# Start of SELECTED PASSAGE
Were you a KISS fan growing up?

I was a HUGE Kiss fan growing up. I first discovered them in 1978 (via Kiss trading cards that a friend at my school bus stop showed me). My mother was kind enough to buy me the first Kiss album as a graduation present from kindergarten shortly there after, and in 1979, my father was kind enough to take me to see Kiss on the 'Dynasty' tour at Nassau Coliseum in Long Island, NY (with Judas Priest opening up!). After a short break from Kiss for about a year in the early 80s ('The Elder' debacle was too much for me to handle!), they became one of my favorite rock bands again shortly thereafter, and remained so throughout the 80s.

Did you get to see Eric play live? If so, when?

I was lucky to see Eric play live with Kiss two times - on the 'Crazy Nights' tour at Nassau Coliseum in January of 1988, and again on the 'Hot in the Shade' tour at Nassau Coliseum in June of 1990.

You did one of the last interviews with original KISS manager Bill Aucoin before his passing. Was he in good spirits?

He couldn't have been nicer, and yes, he appeared to be in great spirits. He was very honest and open about his recollections and thoughts about Kiss and Eric, which you'll read all about in 'The Eric Carr Story.'

In your book "MTV Ruled the World" you cover the unmasking of KISS on MTV. How did Eric feel about taking the make-up off so soon after putting it on?

Yes, my other new book, 'MTV Ruled the World,' contains a good amount of hard rock/heavy metal content (I interviewed such musicians as Rob Halford, Geddy Lee, Joe Elliott, Phil Collen, Warren DeMartini, Lita Ford, etc.), for which I interviewed Kiss' own Bruce Kulick, as well! You'll find "stories behind the videos" for some of metal's most popular videos from the era, including Kiss' "Tears Are Falling," as well as separate chapters that focus entirely on Def Leppard and Van Halen (who were considered MTV's most popular hard rock bands of the era). And...there is also a chapter entitled "Kiss Unmasks on MTV," which includes recollections on the subject from a wide variety of artists and other notables, including Alan Hunter, Joe Elliott, Warren DeMartini, Rik Emmett, Nina Blackwood, Eric Bloom, Carmine Appice, Mark Weiss, Rudy Sarzo, Mike Reno, Fee Waybill, Geddy Lee, Lita Ford, Phil Collen, Bruce Kulick, Pete Angelus, Ann Wilson, and Gerald Casale. But getting back to your original question, I believe Eric and his band mates in Kiss felt like unmasking was the only thing that was going to get Kiss' career back on track. From a musical standpoint, 'Creatures' should have been a very commercially successful album. But it wasn't, and it was clear that the make-up was getting in the way by this point. Hence, the make-up came off, 'Lick It Up' was released, and Kiss' popularity was on the rise once more.
# End of SELECTED PASSAGE
# Start of GIVEN INFORMATION
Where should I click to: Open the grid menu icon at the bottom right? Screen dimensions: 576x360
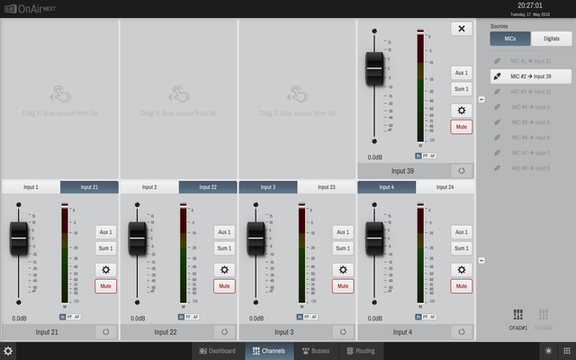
# End of GIVEN INFORMATION
• _WHAT IS ASKED_:
#1 Name every Kiss tour mentioned in the interview about Kiss and Eric Carr.
#2 From the interview about Kiss and Eric Carr, extract the stretch from "Did you get" through "June of 1990.".
#3 Write what comes next in the interview about Kiss and Eric Carr, starting after its final sentence.

• _RESPONSES IN ORDER_:
#1 'Dynasty', 'Crazy Nights', 'Hot in the Shade'

#2
Did you get to see Eric play live? If so, when?

I was lucky to see Eric play live with Kiss two times - on the 'Crazy Nights' tour at Nassau Coliseum in January of 1988, and again on the 'Hot in the Shade' tour at Nassau Coliseum in June of 1990.

#3
Eric Carr was known for his pranks and funny stories. What was the funniest story you heard about Eric while gathering information for this book?

Songwriter Adam Mitchell told some pretty good stories about hanging out with Eric, including one time when Eric - who was always very particular about getting his, hair, clothes, and "look" just right - stepped out of a car...and directly into a big pile of dog doo-doo! Other colorful tales include Eric trying to convince a friend that the bottled water he was about to drink was tainted, and trying to interrupt Paul Stanley during a backstage romantic encounter.

Eric would be 60 years old if he were still with us. Where do you think he would be today?

I'm quite certain he'd still be playing drums in a band - perhaps in a rock/metal supergroup a la Chickenfoot. And who knows, maybe he would be back in Kiss, donning the fox make-up and costume once more.

After writing a book on Eric Carr's life story, if you could ask Eric one question today, what would it be?

Probably to show me step by step how he obtained that amazing drum sound on 'Creatures of the Night'!

Thanks for the interview, and hope everyone enjoys 'The Eric Carr Story'!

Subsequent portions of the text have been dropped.